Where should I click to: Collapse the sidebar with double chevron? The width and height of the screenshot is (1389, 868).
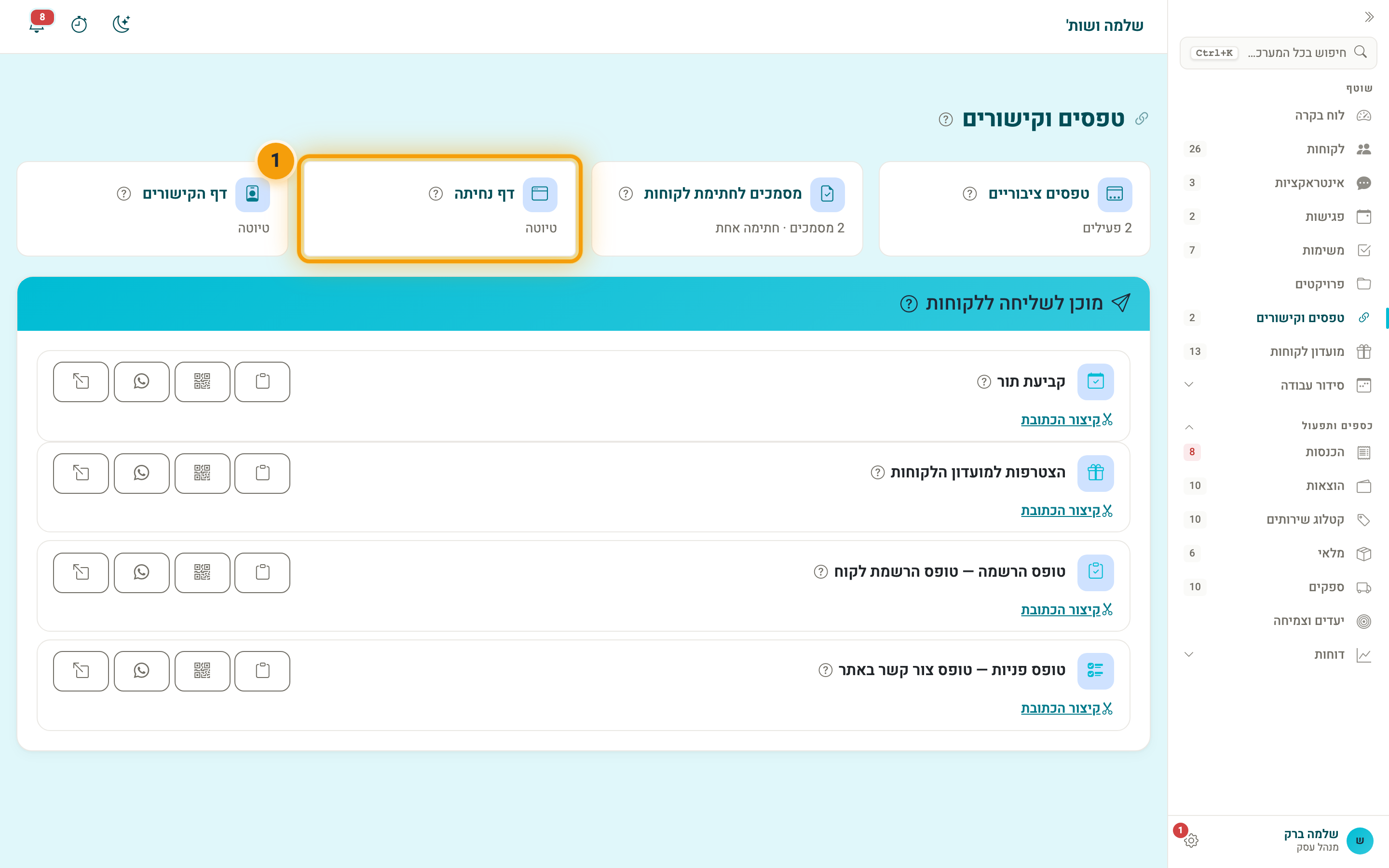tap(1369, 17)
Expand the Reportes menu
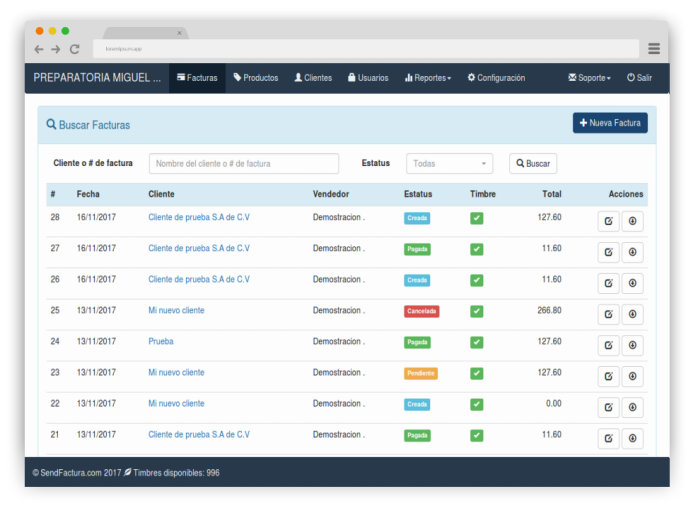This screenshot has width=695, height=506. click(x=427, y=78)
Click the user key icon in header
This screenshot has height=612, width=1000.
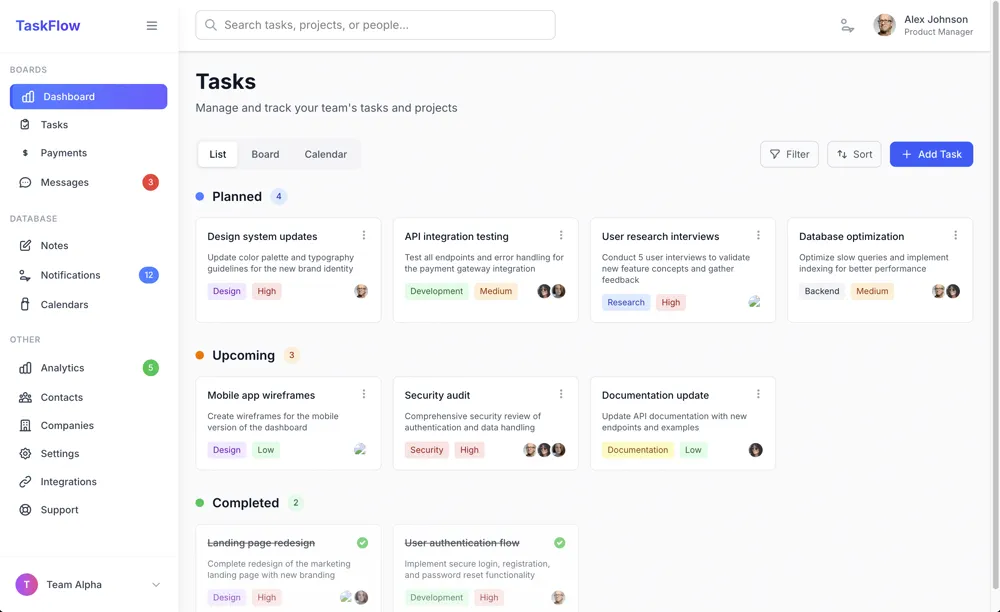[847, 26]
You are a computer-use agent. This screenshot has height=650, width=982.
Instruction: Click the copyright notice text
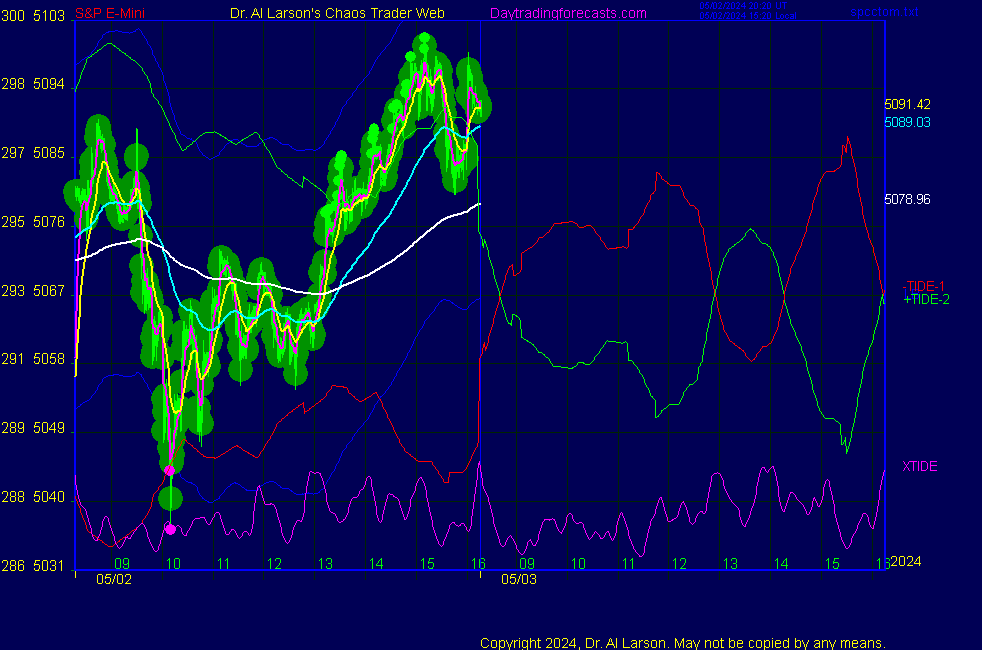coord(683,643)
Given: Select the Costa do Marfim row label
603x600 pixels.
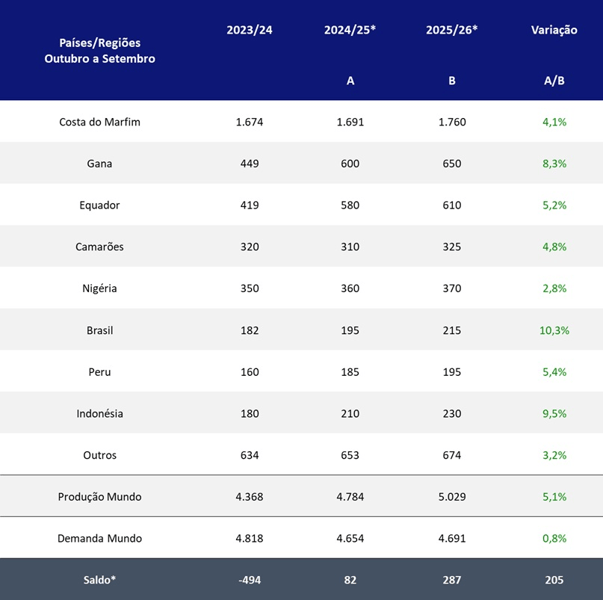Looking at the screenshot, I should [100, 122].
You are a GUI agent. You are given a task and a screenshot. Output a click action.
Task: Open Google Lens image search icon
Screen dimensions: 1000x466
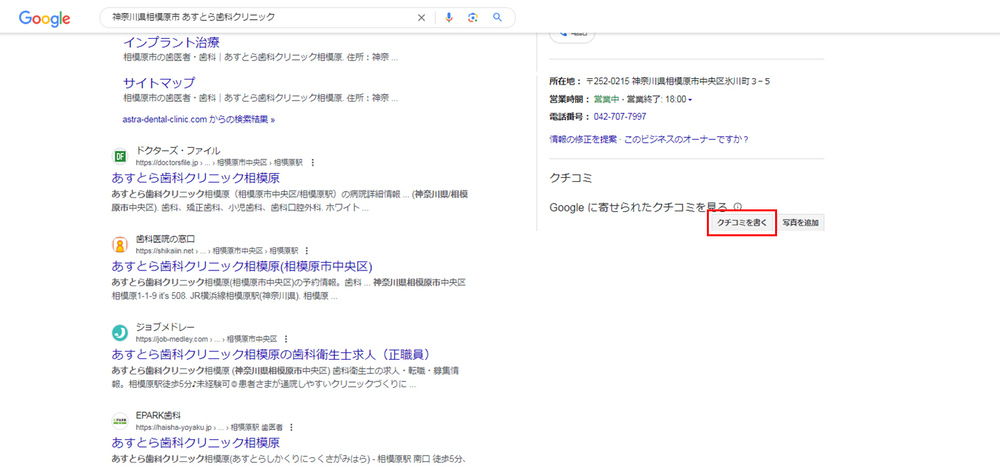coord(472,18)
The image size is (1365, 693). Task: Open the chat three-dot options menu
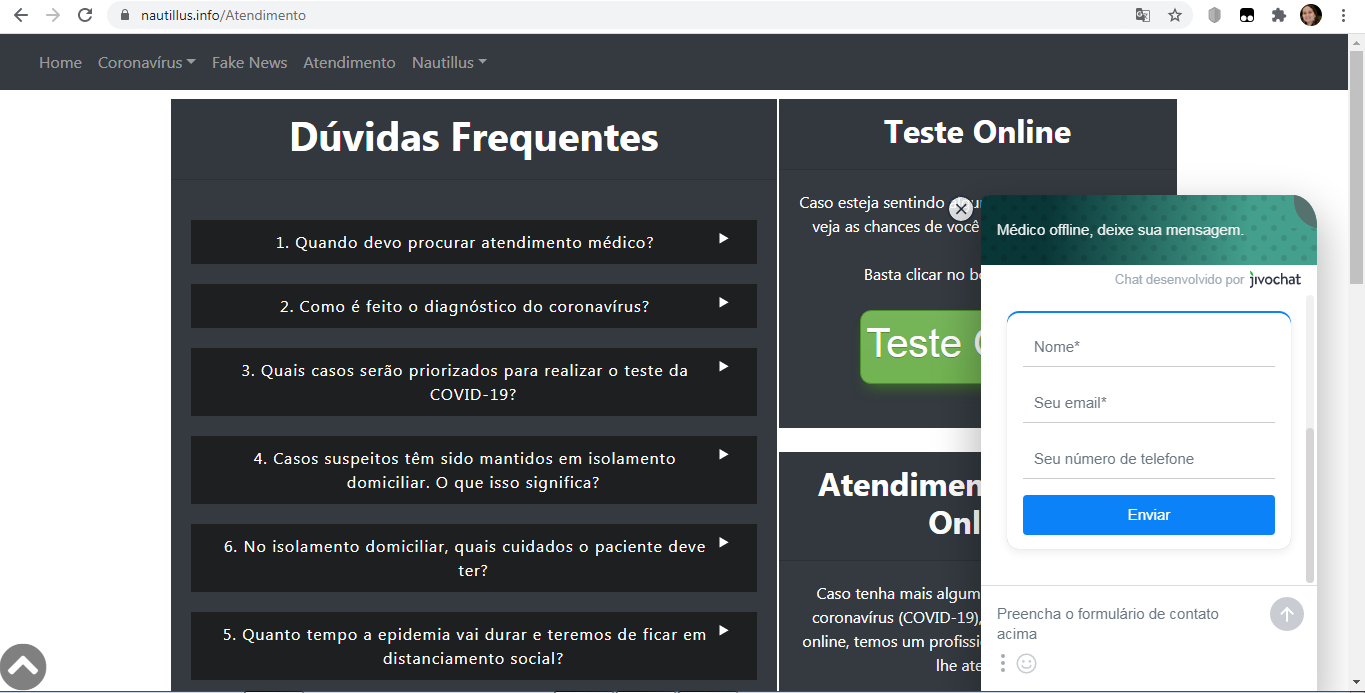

^^^^

* _Your goal_:
Could you transcribe exactly the lines running from the one with "Expand the Reportes menu" to the final line of the material above, both included, with no pictures?

* _Answer to this exercise_:
Expand the Reportes menu
This screenshot has width=695, height=506. click(x=427, y=78)
Click the user key icon in header
This screenshot has height=612, width=1000.
[847, 26]
You are a computer-use agent. This screenshot has height=650, width=982.
Instruction: Click the copyright notice text
coord(683,643)
Given: Select the Costa do Marfim row label
603x600 pixels.
Looking at the screenshot, I should [100, 122].
You are a GUI agent. You are given a task and a screenshot. Output a click action.
Task: Open Google Lens image search icon
Screen dimensions: 1000x466
coord(472,18)
The image size is (1365, 693). Task: Open the chat three-dot options menu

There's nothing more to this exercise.